TGF-β-mediated Stat3 phosphorylation requires JAK1. CFSC-2G (CFSC) cells were transfected with JAK1, JAK2, or Tyk2 siRNA and subsequently exposed to 5 ng/ml TGF-β1 for 2 h. Knockdown of JAK1 blunted Stat3 phosphorylation and resulted in reduced CTGF expression. Silencing JAK2 and Tyk2 had no influence on this process. CTGF and GAPDH expression was quantified, and data are means ± S.E.; p < 0.01 indicates the statistical significance. Knockdown of JAKs was verified at the RNA level by semiquantitative PCR. ut, untreated; siCo, siControl; n.s., not significant.

FIGURE 7.

MAPKs and PI3K are required for TGF-β-induced Stat3 activation in activated HSCs.
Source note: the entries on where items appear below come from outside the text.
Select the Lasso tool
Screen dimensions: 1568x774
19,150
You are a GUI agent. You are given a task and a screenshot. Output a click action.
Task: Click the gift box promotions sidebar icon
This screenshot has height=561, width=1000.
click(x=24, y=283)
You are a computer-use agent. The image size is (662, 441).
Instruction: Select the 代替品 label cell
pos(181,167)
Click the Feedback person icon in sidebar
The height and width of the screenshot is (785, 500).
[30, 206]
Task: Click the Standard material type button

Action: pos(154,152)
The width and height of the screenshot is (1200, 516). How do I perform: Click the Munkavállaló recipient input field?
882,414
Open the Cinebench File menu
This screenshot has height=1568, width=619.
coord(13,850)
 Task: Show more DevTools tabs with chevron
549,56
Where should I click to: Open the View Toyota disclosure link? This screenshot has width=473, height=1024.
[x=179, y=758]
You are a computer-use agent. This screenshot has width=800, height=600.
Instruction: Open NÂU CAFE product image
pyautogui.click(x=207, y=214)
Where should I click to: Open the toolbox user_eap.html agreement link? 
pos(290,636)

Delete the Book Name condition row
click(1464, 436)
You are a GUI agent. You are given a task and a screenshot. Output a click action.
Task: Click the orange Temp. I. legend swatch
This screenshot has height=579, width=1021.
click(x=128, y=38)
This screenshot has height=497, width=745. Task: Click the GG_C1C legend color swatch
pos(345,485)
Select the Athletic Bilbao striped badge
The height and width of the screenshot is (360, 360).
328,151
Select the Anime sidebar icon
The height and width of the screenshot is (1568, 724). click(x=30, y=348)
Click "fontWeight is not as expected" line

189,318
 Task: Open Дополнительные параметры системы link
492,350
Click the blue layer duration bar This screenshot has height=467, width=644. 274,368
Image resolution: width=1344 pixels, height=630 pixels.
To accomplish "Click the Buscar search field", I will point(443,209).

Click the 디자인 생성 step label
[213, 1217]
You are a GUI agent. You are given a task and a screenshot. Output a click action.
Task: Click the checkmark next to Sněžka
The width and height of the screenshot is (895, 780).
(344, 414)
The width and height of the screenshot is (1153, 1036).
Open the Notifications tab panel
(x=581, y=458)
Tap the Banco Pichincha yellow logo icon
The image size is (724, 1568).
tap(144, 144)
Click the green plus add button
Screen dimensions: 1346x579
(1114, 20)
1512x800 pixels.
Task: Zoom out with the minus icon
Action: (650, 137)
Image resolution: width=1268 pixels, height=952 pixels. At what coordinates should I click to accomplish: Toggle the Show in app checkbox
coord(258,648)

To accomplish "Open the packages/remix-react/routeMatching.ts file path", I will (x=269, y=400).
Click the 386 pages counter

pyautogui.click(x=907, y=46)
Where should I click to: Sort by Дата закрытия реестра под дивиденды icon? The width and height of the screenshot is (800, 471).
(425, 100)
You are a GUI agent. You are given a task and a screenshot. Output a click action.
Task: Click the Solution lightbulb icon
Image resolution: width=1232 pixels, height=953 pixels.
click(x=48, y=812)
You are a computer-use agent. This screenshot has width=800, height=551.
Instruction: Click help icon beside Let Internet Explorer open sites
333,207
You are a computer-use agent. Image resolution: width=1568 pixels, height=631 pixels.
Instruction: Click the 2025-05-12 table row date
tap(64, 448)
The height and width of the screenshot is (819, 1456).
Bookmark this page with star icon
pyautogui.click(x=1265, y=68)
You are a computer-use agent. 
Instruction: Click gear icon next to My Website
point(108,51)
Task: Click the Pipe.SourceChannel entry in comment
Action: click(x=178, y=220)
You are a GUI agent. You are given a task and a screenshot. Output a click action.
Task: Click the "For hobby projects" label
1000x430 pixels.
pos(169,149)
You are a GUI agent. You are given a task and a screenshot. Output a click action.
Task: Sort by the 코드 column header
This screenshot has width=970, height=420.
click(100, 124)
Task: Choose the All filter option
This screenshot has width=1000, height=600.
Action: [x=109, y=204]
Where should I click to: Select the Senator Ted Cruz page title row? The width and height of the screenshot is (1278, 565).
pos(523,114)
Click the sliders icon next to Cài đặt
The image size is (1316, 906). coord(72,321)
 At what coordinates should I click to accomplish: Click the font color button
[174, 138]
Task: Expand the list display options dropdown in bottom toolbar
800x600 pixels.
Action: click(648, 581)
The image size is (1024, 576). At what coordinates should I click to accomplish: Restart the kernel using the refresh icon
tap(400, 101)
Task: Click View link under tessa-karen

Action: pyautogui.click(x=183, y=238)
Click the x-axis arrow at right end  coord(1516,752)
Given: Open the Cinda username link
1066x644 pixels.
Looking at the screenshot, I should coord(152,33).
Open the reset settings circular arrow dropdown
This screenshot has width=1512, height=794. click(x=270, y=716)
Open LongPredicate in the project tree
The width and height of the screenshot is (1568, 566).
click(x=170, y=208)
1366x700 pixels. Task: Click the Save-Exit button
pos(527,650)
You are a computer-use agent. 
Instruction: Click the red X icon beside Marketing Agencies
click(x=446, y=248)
A, Western blot revealed ALK5 (SB431542, 5 μm) mediated activation of Erk1/2, JNK, and PI3K/Akt pathways prior to Stat3 phosphorylation upon TGF-β treatment. B–D, PI3K/Akt (LY294002, 10 μm), Erk1/2 (U0126, 10 μm), and JNK (SP600125, 5 μm) inhibitors were used to block specific signaling pathways. CFSC-2G cells and hTERT HSCs were then treated with TGF-β1 (5 ng/ml) for indicated times to detect Stat3 activation and CTGF expression. All inhibitor treatments attenuated early Stat3 phosphorylation. CTGF expression was reduced by Erk1/2 and JNK inhibition but remained unchanged in the absence of PI3K. In contrast to the enhanced p-Smad3 level in LY294002 treated CFSC-2G cells (TGF-β1, 2 h), a reduced p-Smad3 level was observed in hTERT HSCs after PI3K inhibition (TGF-β1, 4 h), indicating a third signaling pathway participating in modulation of total CTGF production in this setting (see “Discussion”). CTGF and GAPDH expression was densitometrically quantified, and results are means ± S.E., p < 0.01 and p < 0.001 indicate the statistical significance. ut, untreated; DMSO, dimethyl sulfoxide.

FIGURE 8.

Possible mechanism for TGF-β-mediated CTGF expression in activated HSCs. TGF-β binding to ALK5 receptor induces direct Smad phosphorylation and indirect JAK/Stat3 activation, resulting in enhanced CTGF expression in activated HSCs. This process is additionally modulated by ALK5 mediated activation of MEK1/2, JNK, and PI3K pathways. The total amount of CTGF production upon TGF-β stimulation thus results from integration of both Smad3 and Stat3 signaling pathways.